Big Joe is a well-preserved Allosaurus fossil. First assumed to be an individual of the species Allosaurus fragilis, it is now thought to belong to the newly described Allosaurus jimmadseni. The large theropod dinosaur lived around 155 million years ago in the Late Jurassic on a North American flood plain. Its powerful hind limbs, sharp claws and serrated teeth, made it an apex predator of its ecosystem. With 95% of its skeleton preserved and rare skin imprints, Big Joe is one of the best-preserved Allosaurus fossils found.

== Discovery ==
The fossil was discovered in 2015 by Brock Sisson and colleagues in the Wyoming in what was once the sandbank of a river. It took 10 men 18 months to finally free Big Joe from the sandstone he was encased in.

Skin impressions from the underside of the neck are preserved, with a pattern similar to that seen on the underside of snakes.

== Fossil characteristics ==
Big Joe is measured at 9 meters (30 feet) long and 2.2 metres (10 feet) tall, and weighed around 1.5 tons, which means that he is one of the largest Allosaurus known.

Big Joe is estimated to have died at around 30 years old, based on a count of growth rings (lines of arrested growth) present in a bone that was broken during fossil preparation.
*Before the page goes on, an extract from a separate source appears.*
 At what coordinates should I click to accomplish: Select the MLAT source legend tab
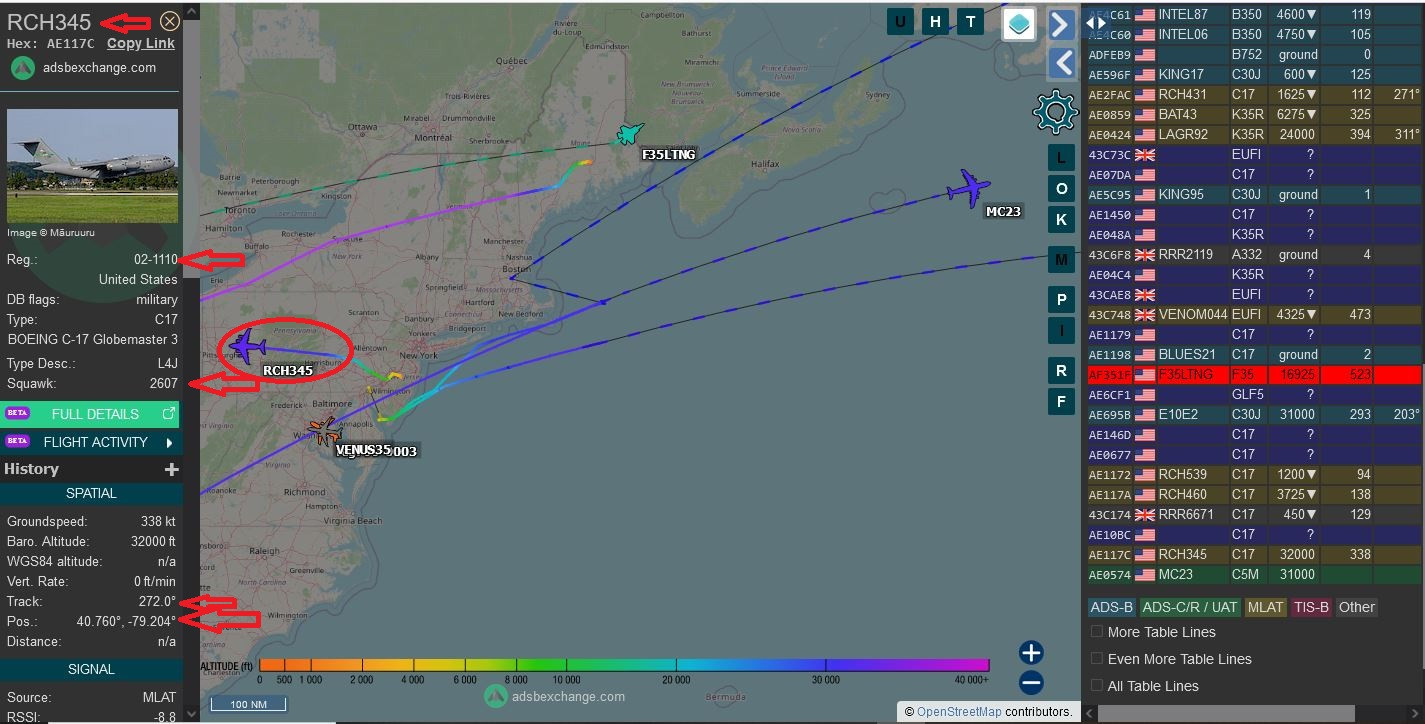(1265, 607)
This discovery makes it one of the oldest Allosaurus to have been histologically sampled.

The skeleton itself contains a few injuries. First, the calf and shin are fused together with ankle bones, indicating recovery from an injury. This may have taken place due to a fight with another predatory dinosaur or a failed hunt. The extent of healing indicates Big Joe survived long after this injury occurred. In addition, there is an infection on the head and the teeth show signs of disease.

== Exhibition ==
As of February 2025, Big Joe is part of the Museum of Evolution inside the Knuthenborg Safaripark. The fossil is part of a newly built exhibition which opened to the public on 9 April 2023, after initially arriving with several other prehistoric fossils from the Permian like Dimetrodon. Visitors can see the fossil in the Dinosaur Era of the Museum together with other dinosaur fossils such as the world's biggest dinosaur skull belonging to the Torosaurus Adam.